The emphasis in suicide mitigation is on:

  • identifying the person’s individual risk factors, needs and strengths
  • exploring hope and solution
  • encouraging and enabling them to seek and accept support.

This involves compassionately engaging with someone at risk of suicide, making a referral when indicated and jointly creating a safety plan with an agreed and explicit reference to removal of access to means. One such example of a safety planning resource is

At a community level, the approach recommends taking every expression of hopelessness, reduction in a person’s felt value of worth or expressed desire or plans to end their life seriously – even if this is not the first time the individual has expressed this feeling (Cole-King, 2013).

This way, we shift the focus on the individual being the sole source of risk, and consider the risk within a system of potential first responders, which may not always be consistent and may differ from day to day.

Between 2014 and 2015, staff members at the University of Wolverhampton who had been first responders to disclosures of suicidal or self-harming distress from students were increasingly reporting that they were 'scared that they would say the wrong thing'.

This presented an opportunity for a teaching and learning approach for staff to discuss and deconstruct a difficult topic in a safe space in order to increase confidence at this community provision level.

A strategy embracing this type of democratised approach, where everyone is seen to have a role to play in suicide prevention, could identify that many more students may be experiencing much less overt levels of distress or may be experiencing thoughts that their life is not worth living.

In these cases, there is the potential for their difficulties to be minimised if they are not considered to be part of a traditional 'at risk' group in the absence of better-known demographic risk factors, or suicidal thoughts might escalate because of a lack of disclosure potentially due to stigma (Cole-King and Platt, 2017).

In order to respond to this, staff groups at the University of Wolverhampton are offered the Connecting with People training from 4 Mental Health.

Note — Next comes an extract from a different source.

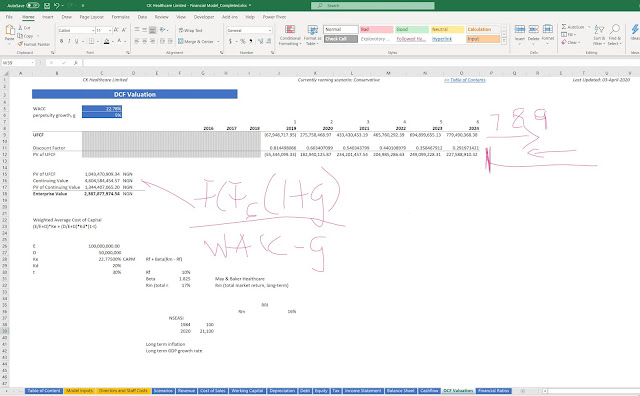Click the percent style icon
Viewport: 640px width, 396px height.
tap(243, 41)
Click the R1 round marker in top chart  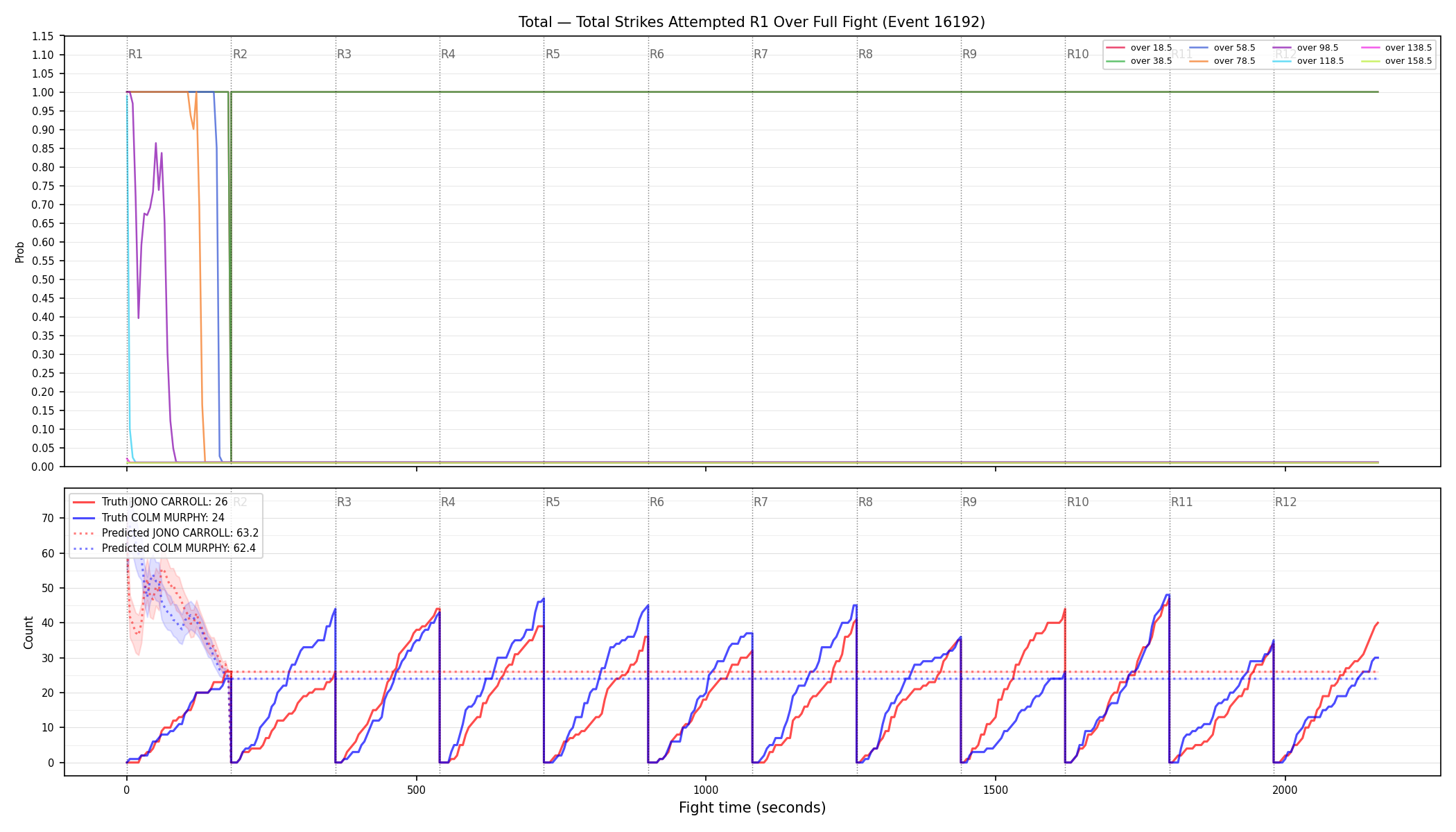pos(136,54)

This is delivered through a one-day programme, using a combination of bite-size modules.

These act as building blocks, aiming to shift delegates beyond fear of talking about what can be difficult topics, to a position where they feel more confident to offer a response to those in distress. The building blocks are:

  1. Suicide awareness – aimed at reducing stigma by uncovering and demystifying common assumptions, judgements, fears about suicidal thoughts and barriers to disclosure in a safe environment. It introduces a common language and approach to help delegates understand how distress develops and how people can be best supported. This mirrors and explores the concepts that suicidal thoughts are on a continuum (Cole-King et al, 2013; Waters and Cole-King, 2017). This continuum considers that suicidal thoughts can present as more ‘passive’ (such as having no plans or desire to die, but life is considered difficult and possibly not worth living) through to distressing, persistent suicidal thoughts with a well-formed plan for suicide coupled with access to means, where a crisis response is required. It also gives delegates the confidence and the skills practice of talking to someone in distress, shares a compassionate approach for time-pressured environments and offers consistency in response, as well as basic safety planning access for all.
  2. Self-harm awareness – aimed at reducing stigma, dispelling myths and common assumptions about self-harm, as well as understanding barriers to disclosure. It explores some of the underpinning theories of self-harm, the need to assess and focus on solutions for underlying distress, exploring self-harm as a coping strategy, as well as the relationship between self-harm and suicide risk.
  3. Emotional resilience – this module focuses on staff wellbeing, resilience and resourcefulness, and safety planning. It aims to enhance emotional literacy, challenges stigma around emotional distress and tackles barriers to help-seeking.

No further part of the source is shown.